Some guidance regarding how to start is greatly appreciated. Thanks in advance!

Homework Equations

The Attempt at a Solution

I think the result is incorrect.

First note that you can write your integral $I$ as
$$I = \int_{-\infty}^{\infty} p f_p(p) f_x\left(a- \frac{pt}{m} \right) \, dp$$
Now consider a special case of
$$f_x(w) = \frac{1}{2} \delta(w+b) + \frac{1}{2} \delta(w-b),$$
where $\delta(u)$ is the Dirac delta-function and $b > 0$. The delta-function is even, so $f_x$ is also even in $w$.

Now we get
$$I = \frac{m^2}{2 t^2} \left[(a+b)f_p\left(\frac{m(a+b)}{t} \right) +(a-b) f_p\left(\frac{m(a-b)}{t} \right) \right] \hspace{5ex}(1)$$
By playing with the function $f_p$ and the value of $b$ it will be possible to have $I < 0$ in some cases, but $I > 0$ in other cases.
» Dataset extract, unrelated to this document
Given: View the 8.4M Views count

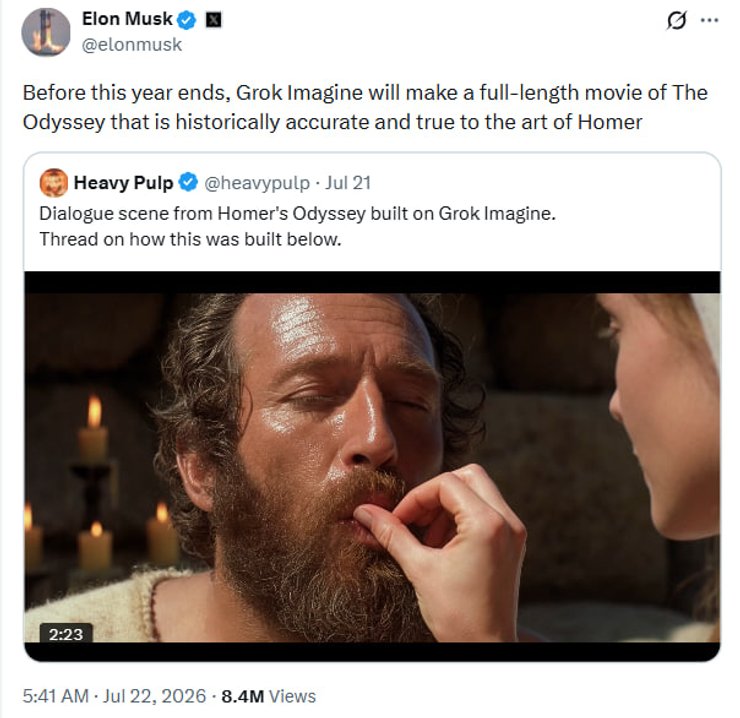Looking at the screenshot, I should click(269, 696).
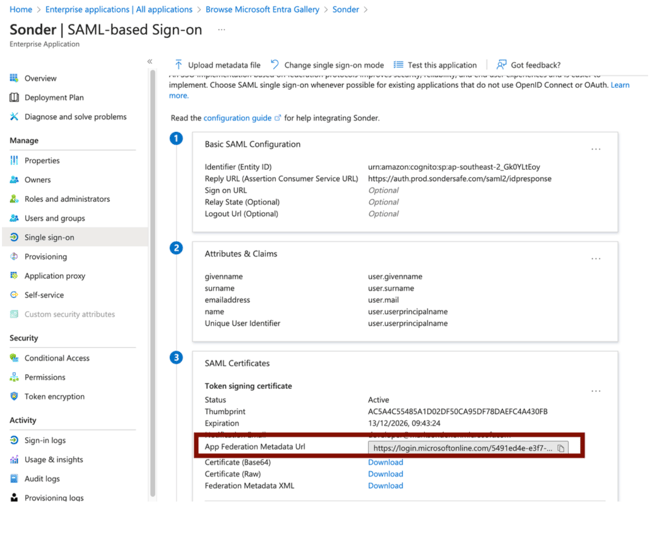Select Provisioning in the sidebar menu
This screenshot has height=553, width=670.
[45, 257]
Of course, you could object that the Dirac delta is not a true, "legitimate" function, but it IS a limit of a sequence of true functions, and so there are true functions that essentially mimic eq. (1), and so give counterexamples to what you hoped.

 

[WWCY]

I think the result is incorrect.

First note that you can write your integral $I$ as
$$I = \int_{-\infty}^{\infty} p f_p(p) f_x\left(a- \frac{pt}{m} \right) \, dp$$
Now consider a special case of
$$f_x(w) = \frac{1}{2} \delta(w+b) + \frac{1}{2} \delta(w-b),$$
where $\delta(u)$ is the Dirac delta-function and $b > 0$. The delta-function is even, so $f_x$ is also even in $w$.

Now we get
$$I = \frac{m^2}{2 t^2} \left[(a+b)f_p\left(\frac{m(a+b)}{t} \right) +(a-b) f_p\left(\frac{m(a-b)}{t} \right) \right] \hspace{5ex}(1)$$
By playing with the function $f_p$ and the value of $b$ it will be possible to have $I < 0$ in some cases, but $I > 0$ in other cases.

Of course, you could object that the Dirac delta is not a true, "legitimate" function, but it IS a limit of a sequence of true functions, and so there are true functions that essentially mimic eq. (1), and so give counterexamples to what you hoped.

I believe I see it clearly now, many thanks for your assistance!